Coordination: Professor Michelle Sanchez Badin in collaboration with professor Fábio Morosini (UFRGS)
International Law and Criticisms: (Re)Contextualization of Brazil
This project aims to review critically biased literature on international law, and stimulate the dialogue with Brazilian production in the field, to allow reinterpretations of constitutive elements of the theory and the dogmatics of international law in Brazil. Also, in this space, by using empirical tools, we make an attempt to map the profile of the Brazilian community that articulates and influences International Law.
Coordination: Professor Michelle Sanchez Badin in interinstitutional partnership with professors Arthur Capella (IRI/USP) and Fabio Morosini (UFRGS)
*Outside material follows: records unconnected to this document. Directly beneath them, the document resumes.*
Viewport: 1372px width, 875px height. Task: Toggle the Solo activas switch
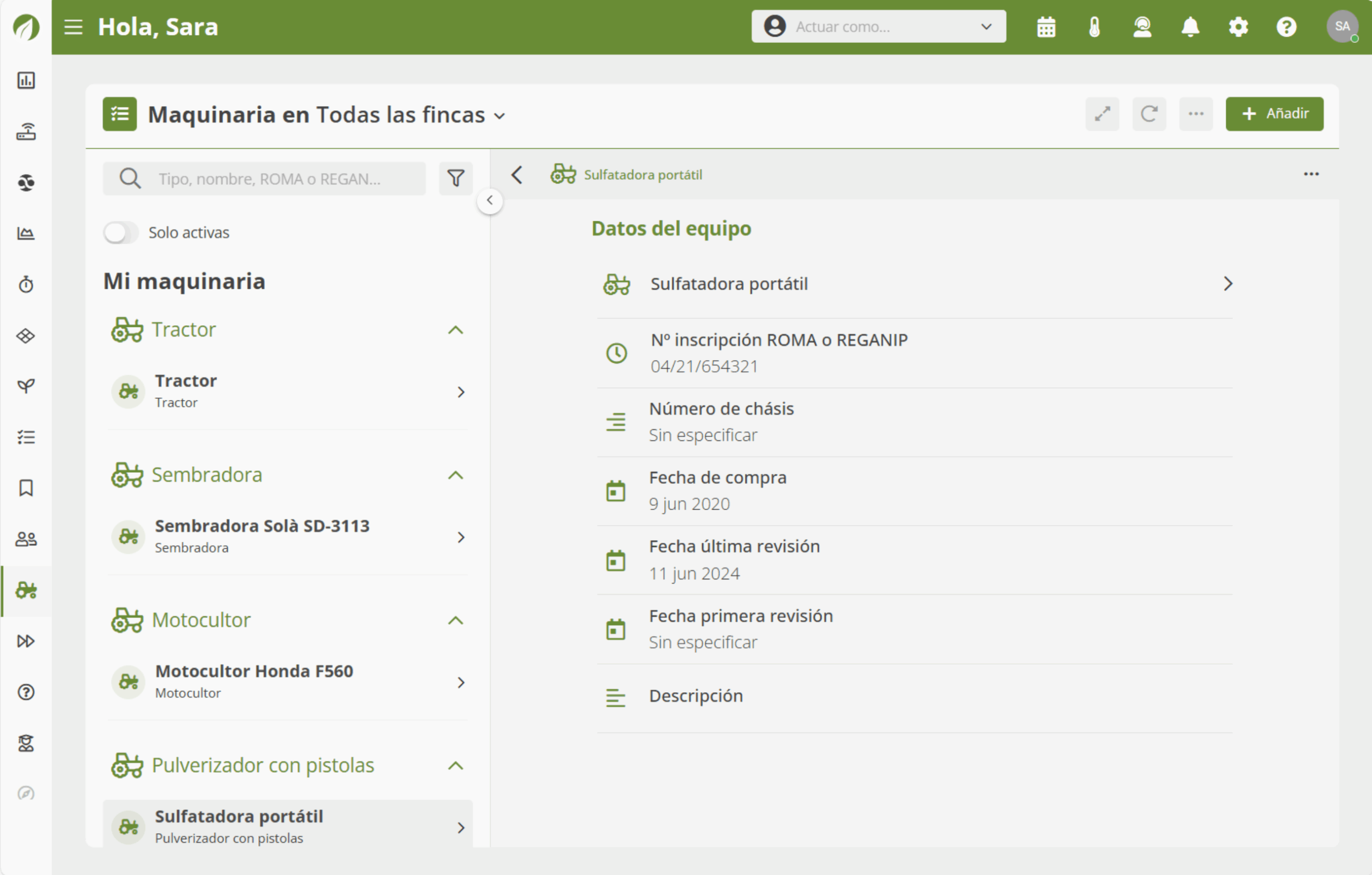pyautogui.click(x=121, y=233)
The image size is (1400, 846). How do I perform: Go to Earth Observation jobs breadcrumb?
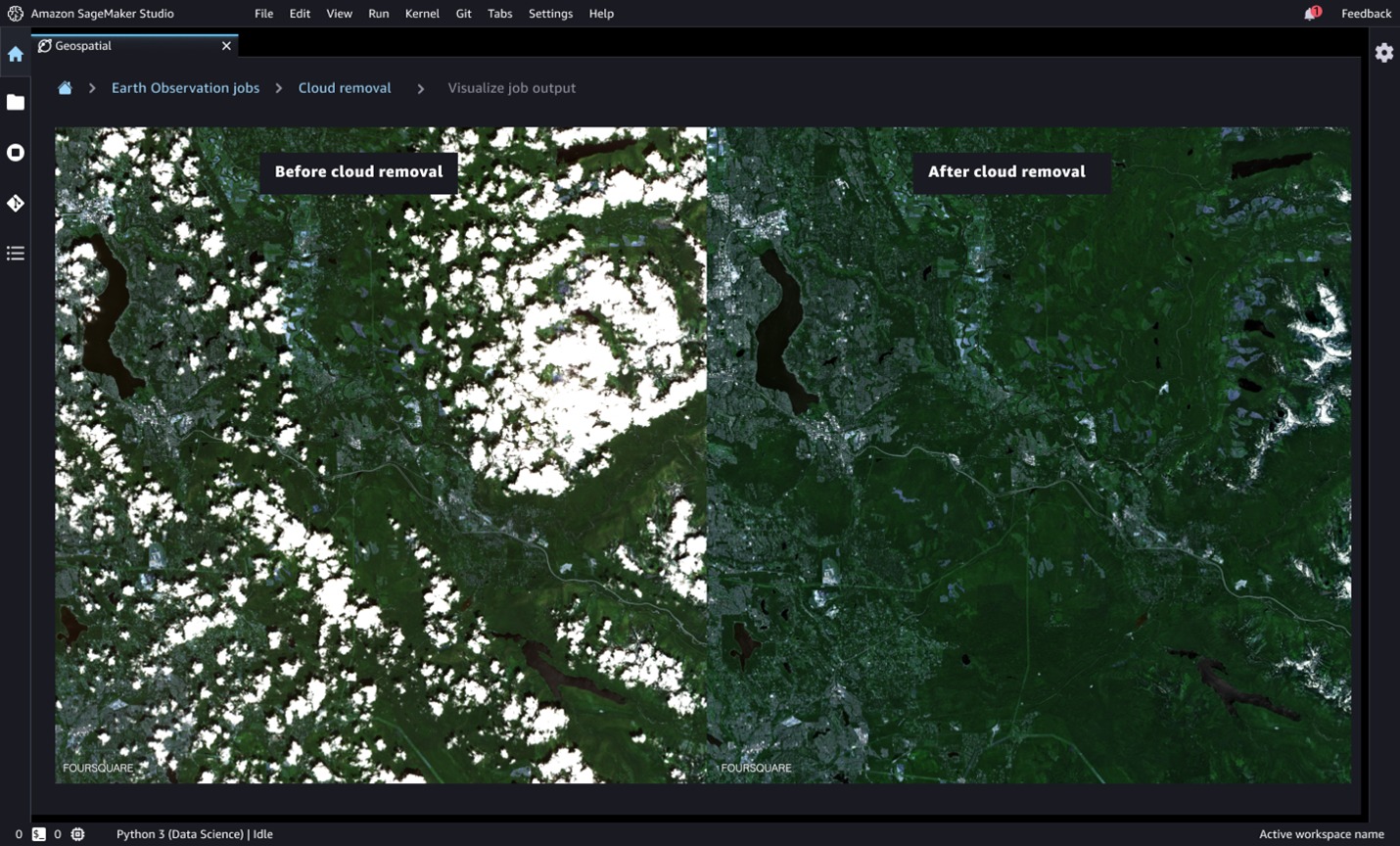[185, 88]
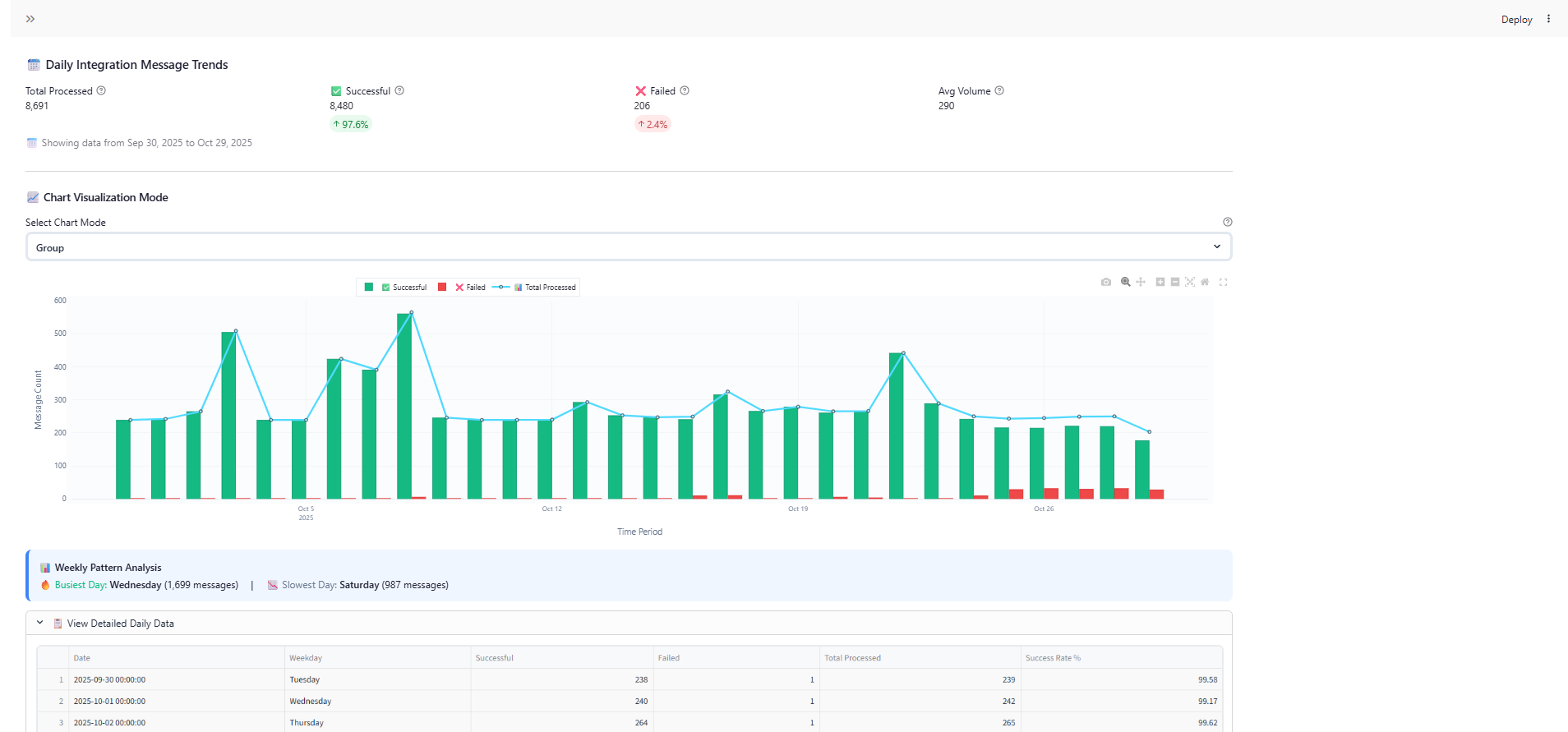Click the red Failed legend color swatch
The width and height of the screenshot is (1568, 732).
[x=442, y=288]
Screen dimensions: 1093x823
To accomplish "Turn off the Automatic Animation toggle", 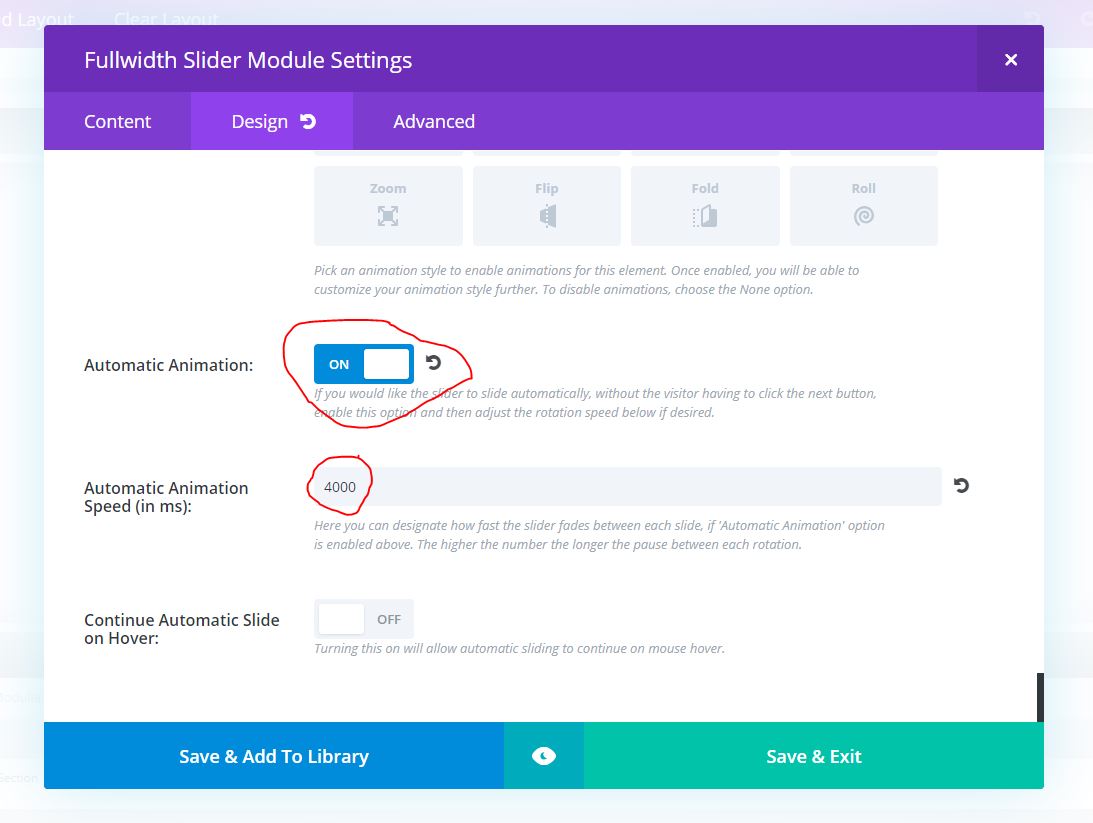I will click(x=364, y=364).
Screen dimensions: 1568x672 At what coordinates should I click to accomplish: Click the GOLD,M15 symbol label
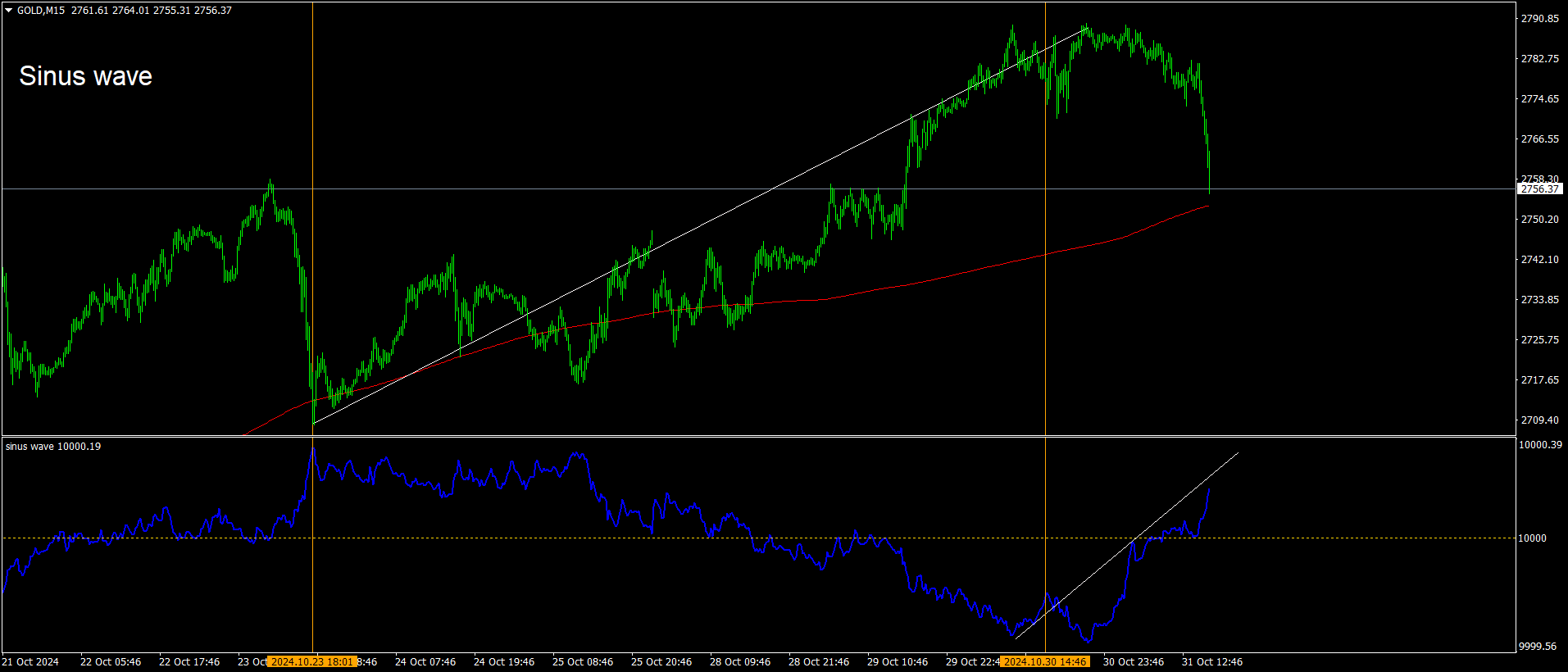pyautogui.click(x=41, y=11)
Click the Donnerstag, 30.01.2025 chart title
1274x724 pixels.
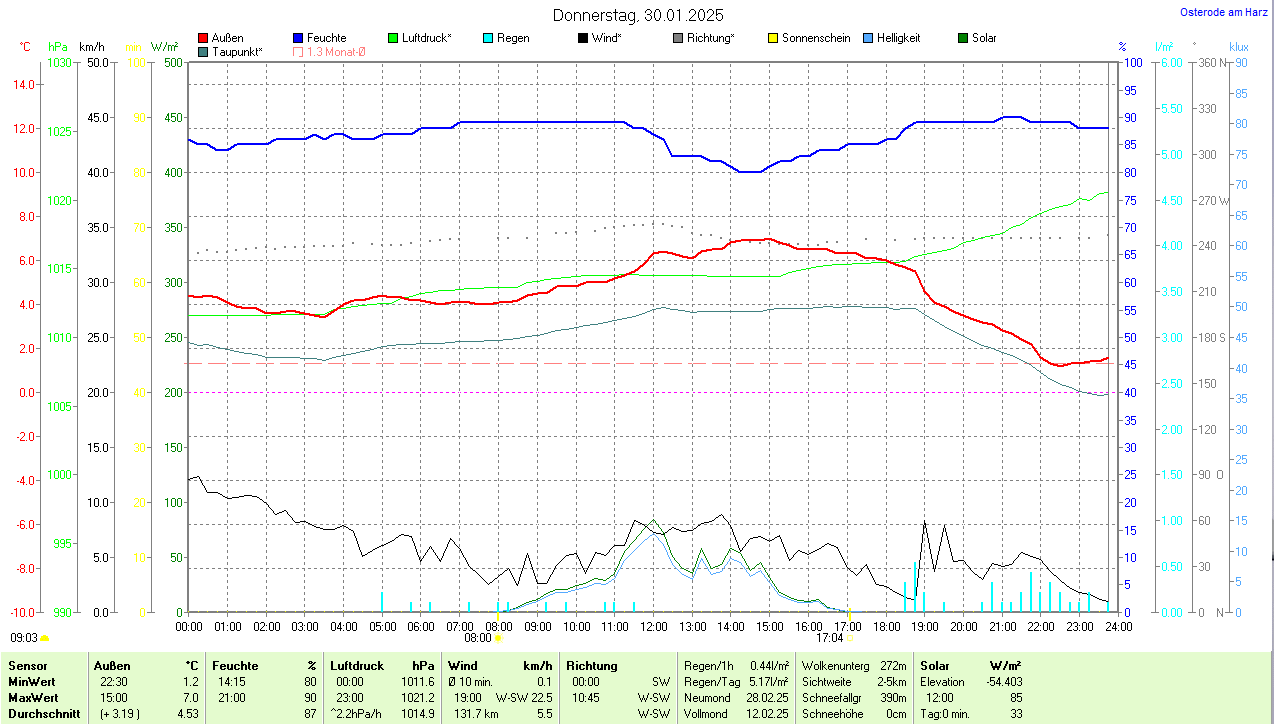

The Current Economic Analysis of Law and Empirical Legal Studies
This project investigates legal norms and institutions capable of fostering or hindering economic and social development through their effects on individual behavior, by applying the Economic Analysis of Law and the development of empirical legal studies. It starts from a model of individual behavior that considers not only material incentives but also individual preferences that comprise phenomena observed and repeatedly verified empirically, such as individual aversion to losses, guilt, inequality, and violations of moral and social norms. The legal norm can change material incentives, as studied in the Economic Analysis of Law for decades, but it also interacts with such preferences, in a way that the practical and real result can often be more complex, or even contrary to what was intended, or predicted by strictly rational choice models. The project is interdisciplinary and, although with a clear focus on Economic Analysis of Law, it dialogues with Psychology, Sociology, and Cognitive Sciences. It seeks to identify determining factors of individual actions and behaviors regulated by law, and to test their effects empirically, through studies, experiments, and surveys carried out in the laboratory, online, or in the field, with real legal practitioners such as judges, lawyers, witnesses, or arbitrators. The ultimate goal is to provide contributions to understanding and predicting how people respond to legal norms with different contents, as well as using them to design legal reforms and public policies that are more likely to achieve their goals, to foster economic and social development, and to maximize social well-being.
Coordination: Professor Sergio Mittlander
Corruption, Democracy, and Development
This project develops socio-legal and interdisciplinary research on corruption and its control policies, exploring its various interfaces with economic and social development. Despite being a contemporary debate, corruption remains a persistent and difficult problem to solve around the world, sometimes leading to disenchantment with the results of reforms and actions taken to control it. Researchers and policymakers around the world are urged to “reform reforms”. Therefore, it is necessary to re-examine the relationship between corruption and development, as a way to relaunch diagnoses and solutions, based on the expansion of its object, its form of regulation, and the actors involved. First, it seeks to look beyond the universe of bribes, observing phenomena such as nepotism, fraud, conflict of interest, undue influence, among others. Likewise, in addition to punishment, we examine policies for prevention, participation, transparency, and monitoring, that is, the legal-institutional complex that supports corruption control policies in the domestic and transnational spheres. Finally, we highlight the role of legal entities and civil society as recipients of corruption regulation, and as influential voices in its conformation.